Medellín, 28 de mayo de 2026.. La Cámara Colombiana de la Infraestructura (CCI) Seccional Antioquia, en cabeza de Juan David Pérez, advirtió que el actual debate político en torno a la modificación del esquema de concesiones viales en Colombia parte de un error técnico de fondo, toda vez que la terminación anticipada o no renovación de los contratos de APP no elimina los costos de mantenimiento de las carreteras, sino que los traslada de forma directa a las finanzas del Estado.
De acuerdo con el gremio, el presupuesto nacional carece por completo de espacio fiscal para asumir dicha carga operativa, situación que debilitará la competitividad logística del país, deteriorará la malla vial nacional administrada por el Invías y elevará sustancialmente el riesgo país, encareciendo el costo del financiamiento para los proyectos de infraestructura de las próximas décadas.
Restricción fiscal y la incapacidad operativa del Estado
Por un lado, las recientes ejecuciones presupuestales confirman que las finanzas públicas se encuentran en una situación de severa estrechez. El recorte de $12 billones de pesos en el Presupuesto General de la Nación ya provocó la suspensión de $1,7 billones en partidas destinadas exclusivamente al sector transporte, impactando de forma directa la continuidad de megaobras urbanas como el Metro de Bogotá, el Regiotram de Occidente y el Metro de la 80 en Medellín. Por otro lado, el Instituto Nacional de Vías (Invías) —entidad que por ley debe recibir las carreteras cuyas concesiones sean revertidas— enfrenta agudas limitaciones técnicas, financieras y operativas. En consecuencia, delegar los corredores de cuarta generación (4G) a una entidad descapitalizada se traducirá en intervenciones inconclusas y en un deterioro progresivo de las calzadas operativas.
Específicamente, la liquidación anticipada de contratos activa cláusulas de compensación jurídica multimillonarias que el Estado está obligado a sufragar. Por esta razón, el erario público terminaría pagando doble: primero, por indemnizar a los concesionarios por concepto de inversiones no amortizadas y lucro cesante; segundo, por asumir la operación diaria de la vía con recursos que competen directamente al gasto social.
Inseguridad jurídica y el encarecimiento del capital
Por otra parte, la señal que se emite a los mercados financieros internacionales representa la variable de mayor peligro para el mediano plazo. El programa de autopistas 4G logró movilizar de forma histórica más de $55 billones de pesos en capital privado y construyó más de 5.000 kilómetros de corredores de altas especificaciones técnicas, una capacidad de ejecución que ningún presupuesto gubernamental puede sustituir. En efecto, romper la estabilidad contractual por conveniencia o sesgo ideológico deteriora la confianza de los fondos de inversión internacionales.
Asimismo, la viabilidad del modelo privado se ejemplifica en proyectos como la Iniciativa Privada (IP) Conexión Centro.
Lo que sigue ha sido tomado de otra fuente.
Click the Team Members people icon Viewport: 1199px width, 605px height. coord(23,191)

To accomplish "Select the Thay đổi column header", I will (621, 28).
Este proyecto contempla la intervención de 317 kilómetros en el Eje Cafetero con una inversión estimada de $7 billones de pesos, financiados en su totalidad por el sector privado bajo un costo cero para el Estado y proyectando la creación de más de 54.000 empleos.
Finalmente, Pérez de CCI Antioquia, enfatizó que la realidad fiscal colombiana no ofrece alternativas viables al capital privado, por lo cual la discusión técnica debe centrarse en fortalecer la Ley 1508 de Asociaciones Público-Privadas para hacerlas más transparentes y cercanas a las comunidades. En resumen, el futuro de las concesiones viales en Colombia debe blindarse bajo criterios estrictamente jurídicos y financieros, alejando la infraestructura del debate político para evitar un apagón logístico nacional.